Women's Bodies and Women's Rights in Santa Fé: Can they co-exist?























...or perhaps the question is really moralistic...should or how can they co-exist?

Walking down 22nd street to one of my study sites in Santa Fé, I pass at least two significant social messages inscribed in the urban landscape surrounding women's rights, equality and empowerment.

The first image is a state-sponsored flyer posted on the back of a candy and cigarette stand. The flyer speaks out to attentive pedestrians: - Mujeres!!! Stand firm in your rights...take off your masks...don't sell yourself short... -

A few blocks down 22nd and it's a totally different story: - Mujeres!!!! Stand firm in your tights...put on your pink, glittery masks...sell yourself for what you can get... -

The second image stands even closer to the 'zone of tolerance' (where sex workers are tolerated as long as they stay in their deviant spaces)...On the corner of Caracas and 22nd, the banner on a wall mural reads - "Equality to plant dignity...woman as the seed of liberty"... - These mural images of empowerment seem to reach out and wave across the main thoroughfare (Avenida Caracas) to all those found on the 'other side'.... the other side of Caracas where the zone of tolerance begins and 'normalcy' ends....where the mujer is no longer dignified in the eyes of mainstream 'Rololandia' (Bogotá) ....where the line between sex work and sexual exploitation shifts by the second depending on who is watching/being watched and touching/being touched.
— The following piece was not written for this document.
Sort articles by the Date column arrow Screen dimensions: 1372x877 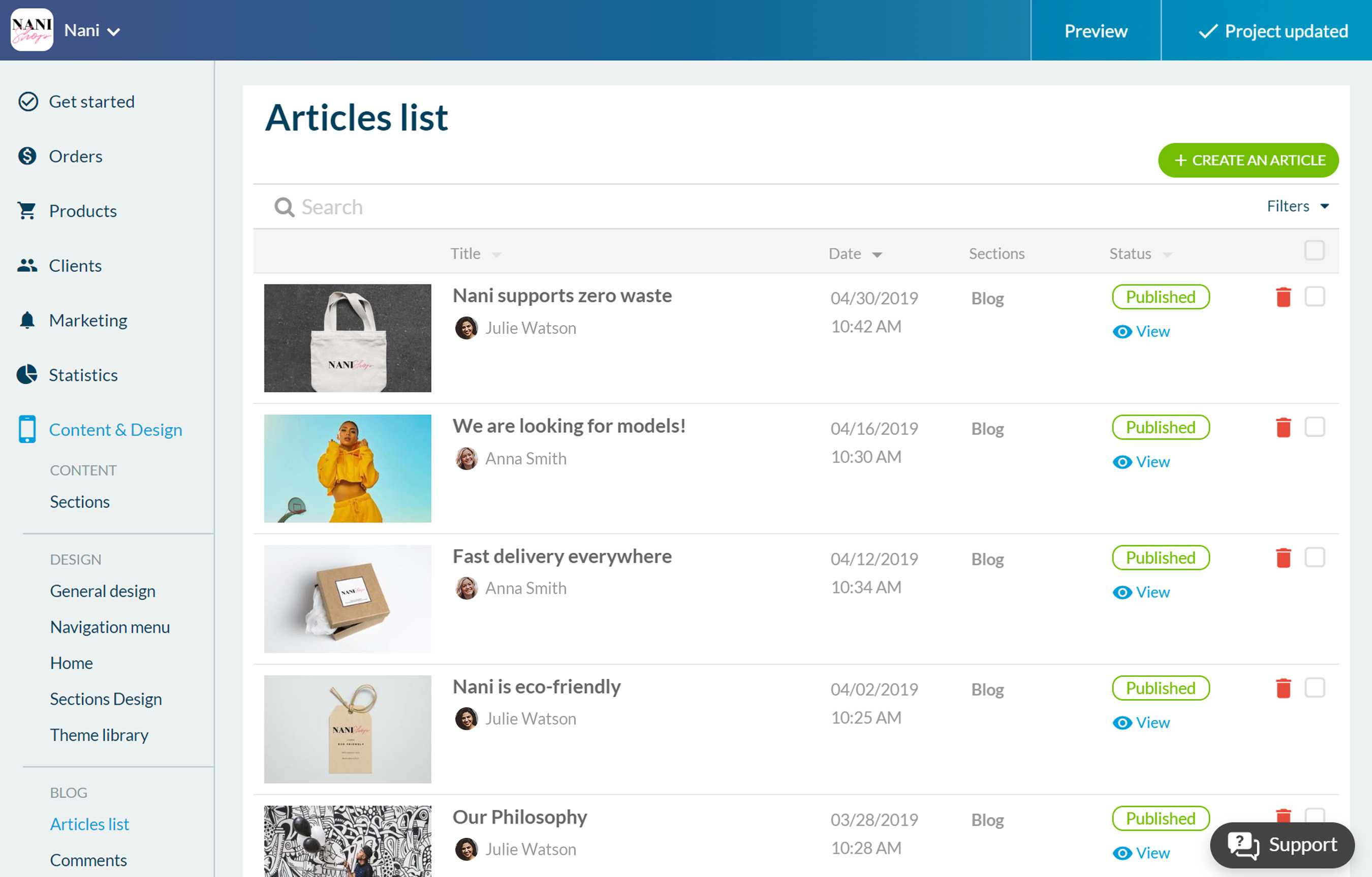coord(877,254)
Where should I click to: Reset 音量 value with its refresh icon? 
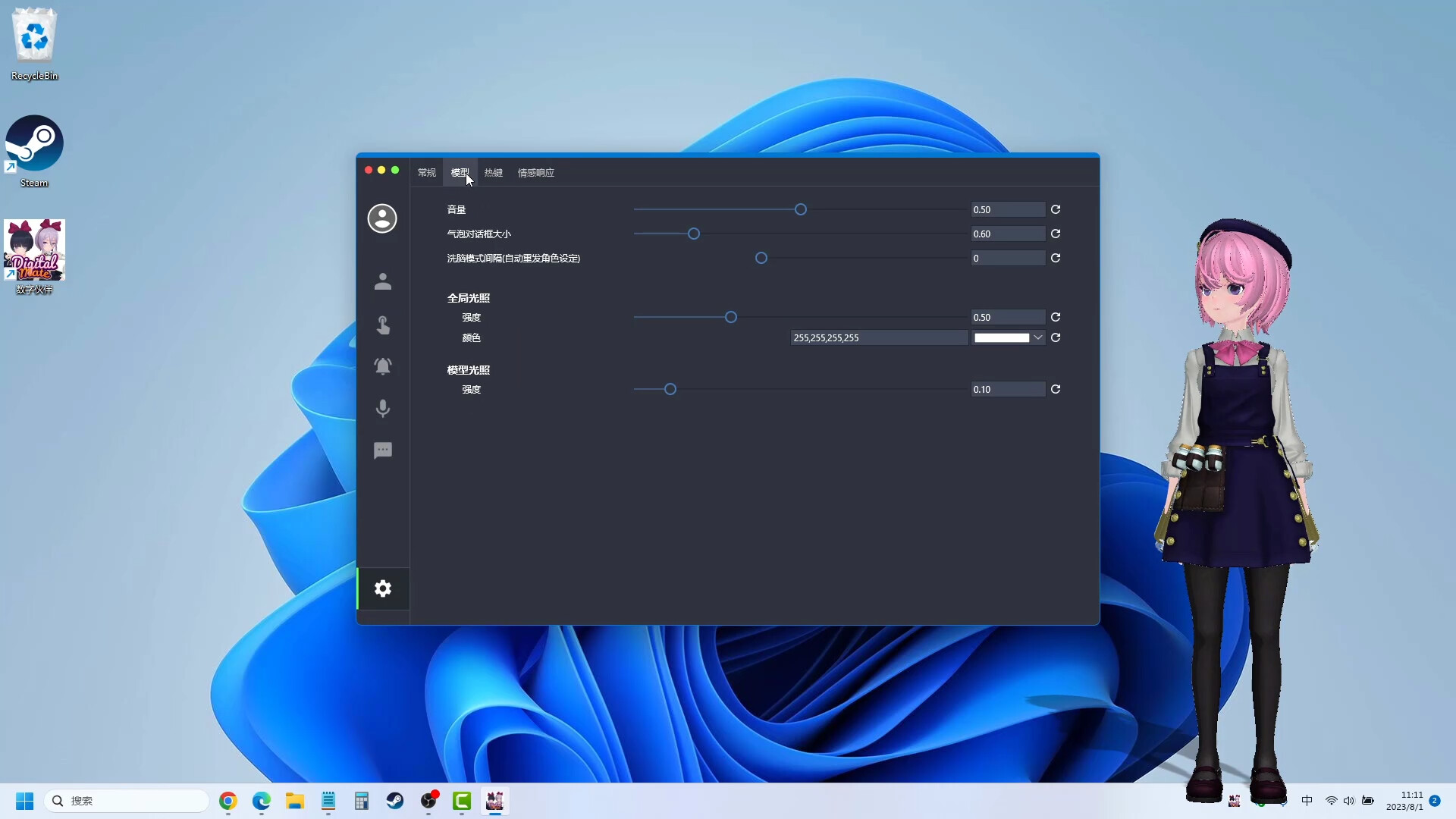pyautogui.click(x=1056, y=209)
Can bodies and rights be sold in the same space without contradicting one another?

For whom does this mural of dignity truly stand?

Does the government's yellow stamp of approval (see right corner of mural) signify change or hypocrisy?

Facing the depths of social and spatial exclusion in places such as Santa Fé and 'la Mariposa' takes more than inscribing positive images in urban space vis-a-vis mural art or a program flyer, which with time become merely frozen moments of activism that fade into/become part of the everyday/ordinary urban landscape....(for example, apparently selling minutos [cell phone minutes] for 200 pesos became more important than conserving the integrity of women's rights [see left corner of flyer]).

Acts of reaching out should be generated by organized human efforts towards social inclusion (i.e., the Fenix Model of street outreach)...not fictive images that effect further exclusion and demarcate spaces of deviance and disapproval.